Purpose: This study examined the impact of 10-days of exercise-heat acclimation on sweat mineral concentrations. Methods: Eight male subjects walked on a treadmill at 1.56 m/sec, 4% grade for 100 continuous minutes or until rectal temperature reached 39.5°C on 10 consecutive days in an environmental chamber set at 45°C, 20% relative humidity. Arm sweat samples were collected during the first 30 minutes of exercise-heat stress on days 1 and 10 using a polyethylene arm glove. Results: Final core temperature and HR values were significantly lower (P<0.05) on day 10 versus day 1. Whole body sweating rates increased by ~6% (P=0.12). Sweat sodium concentration on day 10 (833 ± 166 mg/L) was significantly lower than day 1 (1253 ± 372 mg/L) (P<0.05).
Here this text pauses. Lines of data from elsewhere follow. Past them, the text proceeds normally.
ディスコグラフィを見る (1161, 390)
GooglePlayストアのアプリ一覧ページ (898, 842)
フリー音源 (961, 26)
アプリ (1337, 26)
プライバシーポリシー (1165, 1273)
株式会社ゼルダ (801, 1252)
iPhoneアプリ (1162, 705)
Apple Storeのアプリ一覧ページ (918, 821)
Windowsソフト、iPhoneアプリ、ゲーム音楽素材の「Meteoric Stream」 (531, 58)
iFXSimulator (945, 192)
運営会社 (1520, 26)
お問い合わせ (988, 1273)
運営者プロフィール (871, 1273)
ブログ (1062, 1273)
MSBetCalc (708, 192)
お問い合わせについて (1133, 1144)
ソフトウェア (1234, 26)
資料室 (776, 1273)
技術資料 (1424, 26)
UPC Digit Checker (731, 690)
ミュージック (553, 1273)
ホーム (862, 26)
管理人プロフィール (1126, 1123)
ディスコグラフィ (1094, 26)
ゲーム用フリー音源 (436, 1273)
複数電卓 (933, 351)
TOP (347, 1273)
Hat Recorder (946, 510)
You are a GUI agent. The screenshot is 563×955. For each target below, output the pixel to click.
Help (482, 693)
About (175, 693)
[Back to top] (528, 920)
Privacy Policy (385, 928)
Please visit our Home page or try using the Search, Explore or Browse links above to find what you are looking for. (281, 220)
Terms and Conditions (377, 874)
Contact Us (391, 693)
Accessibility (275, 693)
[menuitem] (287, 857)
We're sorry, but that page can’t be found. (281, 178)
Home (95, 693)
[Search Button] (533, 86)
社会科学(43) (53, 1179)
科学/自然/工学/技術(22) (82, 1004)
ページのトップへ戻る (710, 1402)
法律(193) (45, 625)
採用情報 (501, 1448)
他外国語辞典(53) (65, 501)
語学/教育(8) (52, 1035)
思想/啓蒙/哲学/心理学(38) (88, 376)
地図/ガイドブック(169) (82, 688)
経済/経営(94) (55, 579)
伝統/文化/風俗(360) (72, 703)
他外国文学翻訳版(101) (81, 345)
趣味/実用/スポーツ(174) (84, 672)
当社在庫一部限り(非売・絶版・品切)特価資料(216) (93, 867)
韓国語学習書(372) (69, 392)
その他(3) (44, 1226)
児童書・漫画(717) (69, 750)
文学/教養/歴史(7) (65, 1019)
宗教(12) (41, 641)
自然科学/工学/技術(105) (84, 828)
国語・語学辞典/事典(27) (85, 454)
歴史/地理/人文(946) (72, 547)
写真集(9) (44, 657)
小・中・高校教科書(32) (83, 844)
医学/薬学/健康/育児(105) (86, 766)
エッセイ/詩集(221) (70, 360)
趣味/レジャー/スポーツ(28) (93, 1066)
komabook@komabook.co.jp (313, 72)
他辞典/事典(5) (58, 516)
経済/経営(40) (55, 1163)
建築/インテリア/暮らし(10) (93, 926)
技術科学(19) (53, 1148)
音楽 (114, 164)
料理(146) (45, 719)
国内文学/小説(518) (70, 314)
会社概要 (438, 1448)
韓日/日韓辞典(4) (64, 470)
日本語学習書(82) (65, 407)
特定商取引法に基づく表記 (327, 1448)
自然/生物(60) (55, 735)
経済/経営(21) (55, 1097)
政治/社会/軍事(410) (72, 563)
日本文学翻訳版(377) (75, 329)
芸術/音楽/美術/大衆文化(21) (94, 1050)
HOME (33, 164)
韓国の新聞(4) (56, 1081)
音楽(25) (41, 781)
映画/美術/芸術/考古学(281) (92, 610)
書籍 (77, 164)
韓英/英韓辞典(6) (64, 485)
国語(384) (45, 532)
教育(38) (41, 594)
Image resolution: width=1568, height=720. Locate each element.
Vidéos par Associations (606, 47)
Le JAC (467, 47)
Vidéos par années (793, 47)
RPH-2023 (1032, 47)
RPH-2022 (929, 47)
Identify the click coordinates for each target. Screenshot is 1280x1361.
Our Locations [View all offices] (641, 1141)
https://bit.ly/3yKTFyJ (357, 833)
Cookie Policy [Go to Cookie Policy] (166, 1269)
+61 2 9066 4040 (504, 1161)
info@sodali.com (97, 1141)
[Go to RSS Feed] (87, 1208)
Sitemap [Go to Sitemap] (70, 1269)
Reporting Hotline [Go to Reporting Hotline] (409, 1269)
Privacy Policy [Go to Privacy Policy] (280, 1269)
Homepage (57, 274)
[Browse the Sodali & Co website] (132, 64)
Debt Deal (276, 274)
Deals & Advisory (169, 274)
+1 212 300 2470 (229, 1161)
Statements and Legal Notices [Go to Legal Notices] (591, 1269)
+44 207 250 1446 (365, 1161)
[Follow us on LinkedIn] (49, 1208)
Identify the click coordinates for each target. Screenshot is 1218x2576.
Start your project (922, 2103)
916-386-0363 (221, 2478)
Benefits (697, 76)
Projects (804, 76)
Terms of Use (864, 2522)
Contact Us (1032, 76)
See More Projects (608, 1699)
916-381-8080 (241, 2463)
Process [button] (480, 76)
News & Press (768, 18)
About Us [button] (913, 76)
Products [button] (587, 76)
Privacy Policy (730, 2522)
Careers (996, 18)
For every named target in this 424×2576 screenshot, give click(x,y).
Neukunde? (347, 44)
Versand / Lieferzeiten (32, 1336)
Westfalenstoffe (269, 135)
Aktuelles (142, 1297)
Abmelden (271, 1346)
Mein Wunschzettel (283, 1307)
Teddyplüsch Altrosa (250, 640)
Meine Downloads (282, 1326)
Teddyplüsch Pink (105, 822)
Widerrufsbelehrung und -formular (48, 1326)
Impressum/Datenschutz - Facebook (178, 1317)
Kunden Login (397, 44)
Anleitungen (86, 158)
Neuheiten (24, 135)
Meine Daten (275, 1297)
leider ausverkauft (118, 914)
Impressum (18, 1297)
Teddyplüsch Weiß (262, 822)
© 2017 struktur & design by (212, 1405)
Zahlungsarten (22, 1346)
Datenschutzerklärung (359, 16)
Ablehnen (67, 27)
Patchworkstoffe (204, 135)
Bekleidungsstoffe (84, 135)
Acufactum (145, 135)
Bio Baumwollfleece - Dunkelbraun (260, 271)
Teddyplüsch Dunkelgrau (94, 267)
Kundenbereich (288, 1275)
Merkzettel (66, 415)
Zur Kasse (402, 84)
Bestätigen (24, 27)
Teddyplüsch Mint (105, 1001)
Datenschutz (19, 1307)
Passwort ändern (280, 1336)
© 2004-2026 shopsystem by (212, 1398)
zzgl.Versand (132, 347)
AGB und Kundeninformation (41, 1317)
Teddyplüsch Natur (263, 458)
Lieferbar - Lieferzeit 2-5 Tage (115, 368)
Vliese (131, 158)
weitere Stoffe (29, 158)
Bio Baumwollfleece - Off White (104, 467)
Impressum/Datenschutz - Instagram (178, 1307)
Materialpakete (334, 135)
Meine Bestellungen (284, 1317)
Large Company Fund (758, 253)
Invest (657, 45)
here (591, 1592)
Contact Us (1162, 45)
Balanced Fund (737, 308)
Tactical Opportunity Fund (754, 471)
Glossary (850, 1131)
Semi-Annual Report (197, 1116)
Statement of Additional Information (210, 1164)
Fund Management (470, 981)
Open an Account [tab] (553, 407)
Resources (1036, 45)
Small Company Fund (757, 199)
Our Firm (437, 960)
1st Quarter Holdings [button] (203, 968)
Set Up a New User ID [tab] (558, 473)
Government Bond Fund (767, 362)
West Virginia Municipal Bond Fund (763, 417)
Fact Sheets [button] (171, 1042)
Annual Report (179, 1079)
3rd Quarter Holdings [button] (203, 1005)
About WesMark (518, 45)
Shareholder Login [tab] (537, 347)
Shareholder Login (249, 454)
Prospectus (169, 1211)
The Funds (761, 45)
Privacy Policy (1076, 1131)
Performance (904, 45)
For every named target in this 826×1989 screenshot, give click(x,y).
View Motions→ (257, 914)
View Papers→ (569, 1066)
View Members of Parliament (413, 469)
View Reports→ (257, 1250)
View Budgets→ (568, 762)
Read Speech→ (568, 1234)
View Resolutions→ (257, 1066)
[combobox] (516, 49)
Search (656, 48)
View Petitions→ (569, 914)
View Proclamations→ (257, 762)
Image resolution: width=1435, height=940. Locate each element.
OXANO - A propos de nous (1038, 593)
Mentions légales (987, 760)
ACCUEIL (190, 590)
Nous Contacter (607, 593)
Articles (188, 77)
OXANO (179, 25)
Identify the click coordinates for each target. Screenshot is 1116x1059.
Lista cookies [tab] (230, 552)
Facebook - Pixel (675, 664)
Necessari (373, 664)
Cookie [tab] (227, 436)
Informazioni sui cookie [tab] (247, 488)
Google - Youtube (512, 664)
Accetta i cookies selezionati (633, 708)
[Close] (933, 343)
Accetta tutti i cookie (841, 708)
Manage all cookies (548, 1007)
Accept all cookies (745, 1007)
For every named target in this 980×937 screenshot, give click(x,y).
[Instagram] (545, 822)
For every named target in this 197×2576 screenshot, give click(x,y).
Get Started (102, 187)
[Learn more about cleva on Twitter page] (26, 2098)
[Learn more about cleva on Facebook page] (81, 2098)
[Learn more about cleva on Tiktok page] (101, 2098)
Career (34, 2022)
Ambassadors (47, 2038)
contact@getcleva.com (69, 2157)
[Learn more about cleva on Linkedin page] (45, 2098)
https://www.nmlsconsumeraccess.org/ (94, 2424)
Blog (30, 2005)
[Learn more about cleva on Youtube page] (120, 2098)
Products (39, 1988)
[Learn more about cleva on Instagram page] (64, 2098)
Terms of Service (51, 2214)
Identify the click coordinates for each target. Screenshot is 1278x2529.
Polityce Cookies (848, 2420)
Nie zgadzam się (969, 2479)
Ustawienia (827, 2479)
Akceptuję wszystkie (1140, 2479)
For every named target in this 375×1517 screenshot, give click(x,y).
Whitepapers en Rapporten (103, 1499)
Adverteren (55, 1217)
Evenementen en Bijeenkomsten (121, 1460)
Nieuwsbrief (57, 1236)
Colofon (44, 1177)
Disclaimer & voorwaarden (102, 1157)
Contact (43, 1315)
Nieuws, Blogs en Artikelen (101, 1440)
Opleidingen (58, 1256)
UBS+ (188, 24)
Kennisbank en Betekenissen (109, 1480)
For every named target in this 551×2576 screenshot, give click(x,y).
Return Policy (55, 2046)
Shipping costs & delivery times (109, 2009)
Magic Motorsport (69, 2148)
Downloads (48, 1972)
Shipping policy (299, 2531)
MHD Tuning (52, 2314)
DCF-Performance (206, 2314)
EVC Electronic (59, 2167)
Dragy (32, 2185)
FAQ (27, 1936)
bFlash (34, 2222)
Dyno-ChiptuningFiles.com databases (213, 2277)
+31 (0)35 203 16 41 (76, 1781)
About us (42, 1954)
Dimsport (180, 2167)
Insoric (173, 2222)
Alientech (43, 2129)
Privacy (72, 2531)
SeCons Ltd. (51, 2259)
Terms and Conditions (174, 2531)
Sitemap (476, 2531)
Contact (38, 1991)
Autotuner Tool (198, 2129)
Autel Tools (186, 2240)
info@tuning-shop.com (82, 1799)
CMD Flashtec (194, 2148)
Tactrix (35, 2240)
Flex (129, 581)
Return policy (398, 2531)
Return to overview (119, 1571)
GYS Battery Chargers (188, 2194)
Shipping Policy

Sweat mineral concentrations of calcium (~29%), copper (~50%), and magnesium (~43%) were also significantly lower on day 10 versus day 1 of heat acclimation (P<0.05). A trend for lower sweat iron (~75%; P=0.07) and zinc (~23%; P=0.10) concentrations were observed from day 1 to day 10. The estimated hourly sweat mineral losses (arm concentration x whole-body sweat rate) were reduced for calcium (~27%), copper (~46%), magnesium (~42%) (P<0.05), but not iron (~75%) and zinc (~16%) (P>0.05) from day 1 to day 10. Conclusion: Exercise-heat acclimation conserves arm sweat mineral concentrations and possibly whole-body sweat losses of calcium, copper, and magnesium; and may reduce sweat iron and zinc concentrations.